An exact reprint of the listing is required, with no pictures included.

Source material ▸
**********
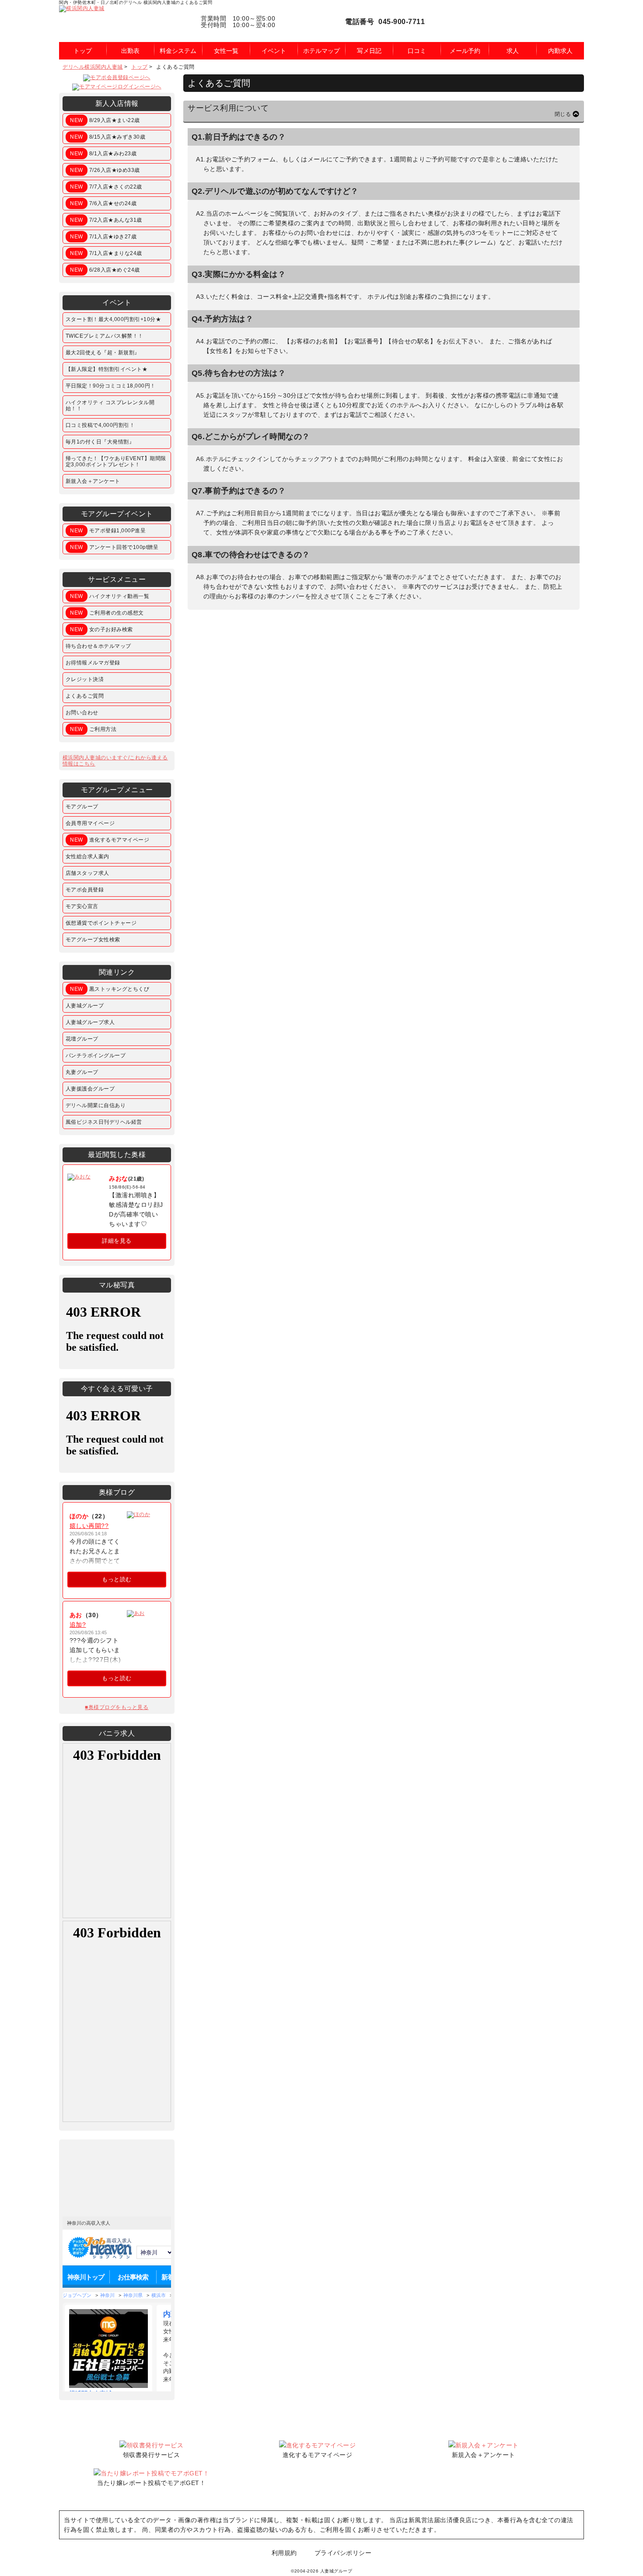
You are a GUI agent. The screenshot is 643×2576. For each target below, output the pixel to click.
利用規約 (284, 2552)
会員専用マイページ (90, 823)
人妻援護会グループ (90, 1089)
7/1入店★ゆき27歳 (103, 237)
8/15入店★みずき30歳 (107, 137)
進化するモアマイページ (109, 840)
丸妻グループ (82, 1072)
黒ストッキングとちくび (109, 989)
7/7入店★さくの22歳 (106, 187)
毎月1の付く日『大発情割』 (100, 442)
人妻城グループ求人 (90, 1022)
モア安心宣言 (82, 906)
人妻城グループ (85, 1006)
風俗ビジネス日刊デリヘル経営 (104, 1122)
**********
Result of the task ▸
You are a GUI agent. The screenshot is 643×2576. For each target below, output the pixel to click.
利用規約 (284, 2552)
会員専用マイページ (90, 823)
人妻援護会グループ (90, 1089)
7/1入店★ゆき27歳 (103, 237)
8/15入店★みずき30歳 (107, 137)
進化するモアマイページ (109, 840)
丸妻グループ (82, 1072)
黒ストッキングとちくび (109, 989)
7/7入店★さくの22歳 (106, 187)
毎月1の付く日『大発情割』 (100, 442)
人妻城グループ求人 (90, 1022)
モア安心宣言 (82, 906)
人妻城グループ (85, 1006)
風俗ビジネス日刊デリヘル経営 (104, 1122)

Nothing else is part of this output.